Governments must use renewable technology and boost green power

The technology necessary to increase considerably the amount of clean energy used to supply electricity to the national grid in rich countries is already available and must be used, the Australian Wind Energy Association (AusWEA) has stated.

Countries in the G8 should be generating 25% of their electricity needs from renewable energy sources by the year 2025, the International Climate Change Taskforce (ICCT) has said in its recent report, Meeting the climate challenge, which highlighted the severity of the impact of climate change on rural and regional areas.

President of AusWEA, Ian Lloyd-Besson, said wind energy was a proven, cost effective and reliable technology that was already contributing towards greenhouse gas reductions, but by taking full advantage of available technology, renewable energy could make a much bigger contribution to preventing global warming.

“Australia has some of the most powerful and abundant untapped wind on the planet and a grid capacity that can potentially accommodate up to 8,000 MW of wind energy with minor adjustments,” he pointed out.

“Even if we were to develop just half of this, the regional employment benefits and export opportunities would be enormous. Hosting wind turbines provides farmers with a steady income while allowing them to continue grazing or cropping their land as they had done before.”

Other sources of renewably generated energy such as hydro-power or solar photovoltaic energy could also make a major contribution to lowering the world’s dependency on environmentally damaging and unsustainable fossil fuels to make electricity.
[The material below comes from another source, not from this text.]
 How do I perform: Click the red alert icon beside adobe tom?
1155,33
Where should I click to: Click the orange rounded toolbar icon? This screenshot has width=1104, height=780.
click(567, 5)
Despite the Australian federal government’s failure to expand the Mandatory Renewable Energy Target (MRET), which prevented over half of the country’s proposed renewables projects to proceed, Mr Lloyd-Besson said that there was widespread support throughout the public for increasing the amount of green energy produced in Australia.

“Governments around the world are committing to higher renewable energy targets and Australia, as the worst greenhouse polluter per person in the world, has an obligation to do the same. There is strong support amongst state governments to increase renewable energy targets, which could see the full potential of the wind industry realised,” he said.